The FTT concluded at [48] that the incorporation of the company, entry into a lease agreement and employment of a head teacher were all steps which it took which were preparatory to any contract to acquire the goodwill of the appellant’s business. It is argued the FTT erred in law because there was no evidence for this finding.

29.

It is also argued the conclusion was also inconsistent with a) the FTT’s finding that there was never any written or oral agreement between the appellant and the company for the acquisition of the goodwill, and b) the evidence on the reasons why the steps were taken by the company as opposed to by the appellant personally.

30.

This challenge is in essence another way of attacking the FTT’s conclusion that an agreement amounting to a contract had not been reached by the relevant date. As indicated in my refusal of permission on the papers there was evidence for the conclusion the various matters were preparatory acts to the conclusion of the contract. This was all the evidence advanced by the appellant in relation to which the FTT then made a number of findings of fact at 11(1) to (45) setting out the chronology of events at all the relevant junctures. On the basis of that it concluded no agreement on the critical matters of price and price determination had been reached. That coupled with the agreed fact that a disposal had taken place meant the FTTs’ conclusion the acts were acts preparatory to any contract was one it was clearly entitled to reach.

31.

Given it was agreed there was a disposal of some kind there was also nothing inconsistent with a finding the acts were preparatory to any contract and the finding there was no written or oral agreement between the appellant and the company for the acquisition of goodwill. The acts could be preparatory to an agreement that arose otherwise than orally or in writing e.g. by conduct.

32.

Mr Downey suggested the acts were better viewed as preparatory to the actual disposal rather than to a contract (i.e. the contract to transfer on the appellant’s case having already been made) but again that simply another way of challenging the FTT’s conclusion that rejecting the appellant’s case a contract was made before 3 December 2014, a conclusion that was, as discussed, open to the FTT on the evidence.

33.

There was also no necessary inconsistency between the appellant’s reasons advanced for things being done in the name of the company and a conclusion no agreement had been reached by the relevant time.

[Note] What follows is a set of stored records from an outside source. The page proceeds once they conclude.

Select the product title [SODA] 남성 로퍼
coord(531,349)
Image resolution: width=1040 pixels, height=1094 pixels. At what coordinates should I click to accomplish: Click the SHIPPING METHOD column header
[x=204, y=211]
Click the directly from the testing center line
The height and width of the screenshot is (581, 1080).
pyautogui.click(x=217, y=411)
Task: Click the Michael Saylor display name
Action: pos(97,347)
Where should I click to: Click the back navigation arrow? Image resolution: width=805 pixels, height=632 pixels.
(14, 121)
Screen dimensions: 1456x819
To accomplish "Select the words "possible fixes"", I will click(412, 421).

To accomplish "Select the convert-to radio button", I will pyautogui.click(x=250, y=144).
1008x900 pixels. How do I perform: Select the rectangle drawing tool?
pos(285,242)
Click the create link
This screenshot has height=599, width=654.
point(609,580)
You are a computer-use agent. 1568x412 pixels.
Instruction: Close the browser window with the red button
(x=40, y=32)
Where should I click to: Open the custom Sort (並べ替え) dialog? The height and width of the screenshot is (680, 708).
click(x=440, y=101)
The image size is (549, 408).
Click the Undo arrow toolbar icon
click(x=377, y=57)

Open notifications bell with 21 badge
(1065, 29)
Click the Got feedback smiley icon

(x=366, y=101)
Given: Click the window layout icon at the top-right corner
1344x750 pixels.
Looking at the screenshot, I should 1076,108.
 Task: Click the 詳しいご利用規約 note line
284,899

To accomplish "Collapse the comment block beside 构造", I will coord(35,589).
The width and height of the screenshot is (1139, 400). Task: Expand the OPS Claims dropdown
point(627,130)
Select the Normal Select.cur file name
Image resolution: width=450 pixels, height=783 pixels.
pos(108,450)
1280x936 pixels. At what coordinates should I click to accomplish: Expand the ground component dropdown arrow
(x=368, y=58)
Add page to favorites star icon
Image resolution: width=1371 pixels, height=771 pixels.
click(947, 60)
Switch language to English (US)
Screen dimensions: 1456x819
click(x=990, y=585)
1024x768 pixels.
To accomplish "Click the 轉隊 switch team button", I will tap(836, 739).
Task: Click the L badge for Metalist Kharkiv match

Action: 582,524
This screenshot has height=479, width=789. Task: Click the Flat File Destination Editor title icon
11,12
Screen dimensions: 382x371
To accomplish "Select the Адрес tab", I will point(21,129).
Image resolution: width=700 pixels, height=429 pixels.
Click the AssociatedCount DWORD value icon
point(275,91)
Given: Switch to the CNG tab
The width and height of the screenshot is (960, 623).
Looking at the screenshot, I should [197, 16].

None of the explanations put forward by Mr Downey based on the history to the negotiations with the church in relation to nursery premises and the intentions regarding incorporation of the business required a conclusion that a contract had been reached by 3 December 2014. The FTT explained why steps such as incorporation, entering into a lease and employing a head teacher did not show a contract had been made: planning consent to use the property as a nursery was awaited, as was the outcome of the OFSTED registration. The FTT explained (at [11(27)]) the significance of the lease having a break clause and the extension of the appellant’s personal licenses as enabling the appellant to keep her options open until she had certainty she could transfer the business to a company who would then be able to operate it. And as mentioned there was, the FTT noted, crucially a lack of agreement of price /a price determination mechanism.

34.

Reflecting his arguments on misapplication of the burden of proof under Ground 2, Mr Downey criticised the FTT for not making findings identifying the contract that underpinned HMRC’s case on tax chargeability. But as discussed under that ground the FTT was correct to identify that the burden lay on the appellant to establish a contract had been made before the relevant date. It was not necessary for the FTT to make findings of fact on the matters underpinning HMRC’s closure notice in order to determine the case.